Explaining his decision to duck the Newark by-election, Nigel Farage told the BBC his target was “the general election and winning a decent amount of seats and, who knows, possibly the balance of power”. Surely he’s got to come clean and tell the public who he would put into power if his dream comes true and what policies he would demand in return.
It is inconceivable that he would support anyone apart from the Conservatives and it is clear that, as Ed Miliband wrote in this morning’s Mirror, he wants to drag them to even more extreme positions. And it wouldn’t just be on Europe.
On the NHS, his deputy leader Paul Nuttall said “the very existence of the NHS stifles competition” and his party wants to impose charges for visiting a GP.
They might pose as the people’s champions but they want bigger bonuses for the bankers who caused the crisis that’s cost so many jobs and made so many worse off.
They believe in “flat taxes” that would benefit Farage and the other privately-educated millionaires leading his party because they’d pay the same rate as someone earning just above the minimum wage.
On education, their only policy is to bring back grammar schools, but they have nothing to say about driving up standards for the vast majority of children or adults who have lost their jobs and need help with training.
How would those policies help ordinary families struggling to make ends meet?
Under the Tories, the average family is £1,600 worse off than four years ago, youth unemployment in places like Dudley remains far too high, we’re lagging behind our competitors when it comes to school standards and hospital waiting lists have increased.
We’ve shown how we’ll tackle the cost of living crisis with an energy bill price freeze, tax breaks for companies paying the Living Wage and a new 10p starting rate of tax to help make work pay. We’ll insist every young person out of work for more than a year takes a job, tackle zero hours contracts, help parents by expanding childcare and build at least 200,000 new homes a year.
Nigel Farage’s answer? Five more years of the Tories – just with even more extreme positions.
It’s about time the rest of the Labour Party followed the lead Ed set in the Mirror this morning, took the gloves off and started to tell the truth about Farage: Vote UKIP, get the Tories. We’ve got to counter that by winning public confidence on the economy, immigration, welfare and Europe – otherwise people won’t listen to us on anything else.
People are cheesed off with mainstream politicians – not just as a result of the crash and issues like immigration or Europe – but because the economy has changed so much and the jobs on which people depended in so many areas have disappeared. When people, jobs, businesses and whole industries can move right around the world, it’s been Britain’s poorest communities that have paid the highest price for globalisation. Many areas have not been able to attract new jobs and new industries to replace the ones they’ve lost.
People are uncertain and worried about the future. The problems are huge and complicated and when someone like Farage comes along with easy answers and a clear, plausible, and nostalgic message, it is very persuasive.
UKIP pretend they can cut Britain off and shield people from these huge global changes, but we’ve to be honest and explain that we can’t turn the clocks back and the pace of change will only get quicker. These are forces no party can prevent people being affected by. Instead of pretending we can shield people from these huge forces, we have to prove we have the ideas to help people master them.

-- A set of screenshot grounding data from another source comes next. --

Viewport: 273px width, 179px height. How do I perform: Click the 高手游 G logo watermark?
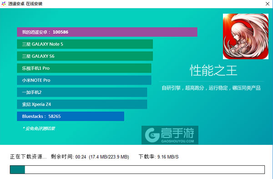[152, 135]
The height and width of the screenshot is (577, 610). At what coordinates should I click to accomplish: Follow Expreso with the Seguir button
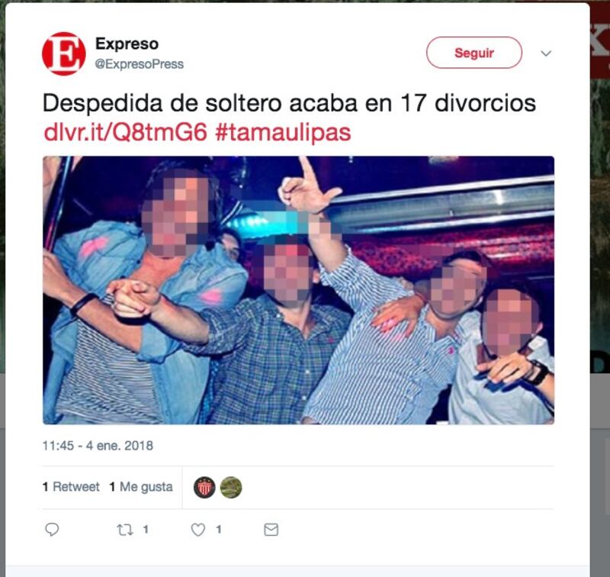pyautogui.click(x=474, y=53)
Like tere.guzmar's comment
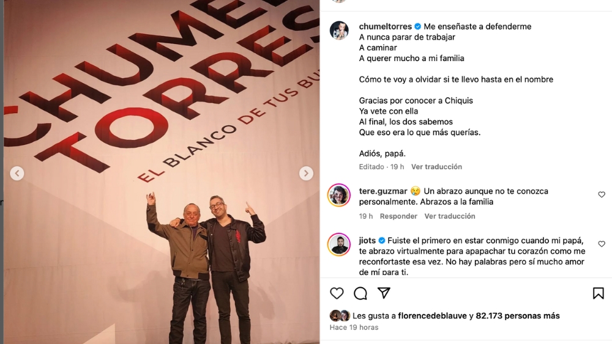Screen dimensions: 612x344 click(x=602, y=194)
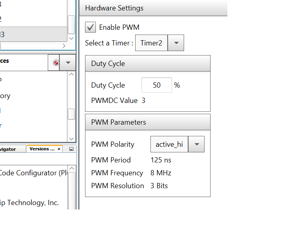Expand the resources panel dropdown arrow
296x228 pixels.
(68, 63)
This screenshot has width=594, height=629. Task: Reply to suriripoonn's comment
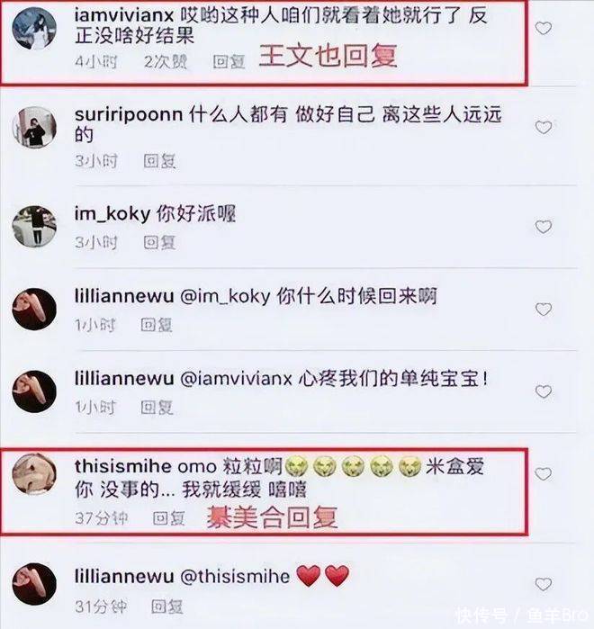[x=159, y=161]
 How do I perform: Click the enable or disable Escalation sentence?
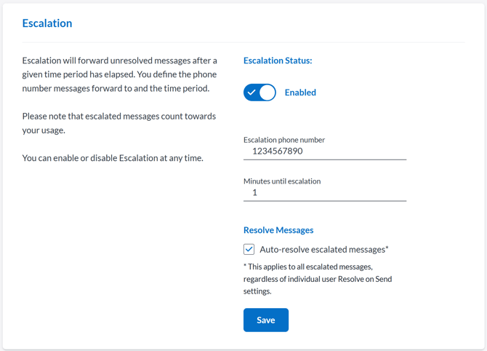coord(113,158)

Labour only wins when it has a positive, optimistic vision of the future. In 1945 we won with “Face the future”, we captured the optimistic forward-looking mood of the sixties with the “white heat of technology” and our 1997 message was “New Labour, New Britain”.
So let’s set some big ambitions. Let’s say we want Britain to be the country with the biggest increase in educational standards and skills in the world. More apprenticeships, better quality training, higher education available in every town. Let’s show how with new regional banks we can bring new jobs to the areas left behind.
Let’s answer Nigel Farage’s nostalgia by showing how we can help people prosper in this rapidly changing global economy by driving up skills, promoting economic growth right across the country and enabling the regions to attract new investment and new jobs in modern hi-tech manufacturing, IT and digital media, life sciences and low carbon industries.
We’ll meet this challenge by showing that it’s a choice between UKIP and the Tories, or Labour on people’s side in facing the cost of living crisis and equipping with them with the skills they need to prosper in the modern world.